However, without the installed version of @code{gcc} being the
GNU Treelang version, @code{gcc} will not be able to compile
and link Treelang programs.
@cindex printing version information
@cindex version information, printing
The command @samp{gcc -v x.tree} where @samp{x.tree} is a file which
must exist but whose contents are ignored, is a quick way to display
version information for the various programs used to compile a typical
Treelang source file.
The @code{tree1} program represents most of what is unique to GNU
Treelang; @code{tree1} is a combination of two rather large chunks of
code.
@cindex GCC Back End (GBE)
@cindex GBE
@cindex @code{GCC}, back end
@cindex back end, GCC
@cindex code generator
One chunk is the so-called @dfn{GNU Back End}, or GBE,
which knows how to generate fast code for a wide variety of processors.
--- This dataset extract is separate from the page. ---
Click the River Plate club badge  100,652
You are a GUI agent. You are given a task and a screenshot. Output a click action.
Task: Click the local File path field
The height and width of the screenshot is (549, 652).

The same GBE is used by the C, C++, and Treelang compiler programs @code{cc1},
@code{cc1plus}, and @code{tree1}, plus others.
Often the GBE is referred to as the ``GCC back end'' or
even just ``GCC''---in this manual, the term GBE is used
whenever the distinction is important.
@cindex GNU Treelang Front End (TFE)
@cindex tree1
@cindex @code{treelang}, front end
@cindex front end, @code{treelang}
The other chunk of @code{tree1} is the majority of what is unique about
GNU Treelang---the code that knows how to interpret Treelang programs to
determine what they are intending to do, and then communicate that
knowledge to the GBE for actual compilation of those programs. This
chunk is called the @dfn{Treelang Front End} (TFE). The @code{cc1} and
@code{cc1plus} programs have their own front ends, for the C and C++
languages, respectively. These fronts ends are responsible for
diagnosing incorrect usage of their respective languages by the programs
the process, and are responsible for most of the warnings about
questionable constructs as well. (The GBE in principle handles
producing some warnings, like those concerning possible references to
undefined variables, but these warnings should not occur in treelang
programs as the front end is meant to pick them up first).
Because so much is shared among the compilers for various languages,
much of the behavior and many of the user-selectable options for these
compilers are similar.
For example, diagnostics (error messages and
warnings) are similar in appearance; command-line
options like @samp{-Wall} have generally similar effects; and the quality
of generated code (in terms of speed and size) is roughly similar
(since that work is done by the shared GBE).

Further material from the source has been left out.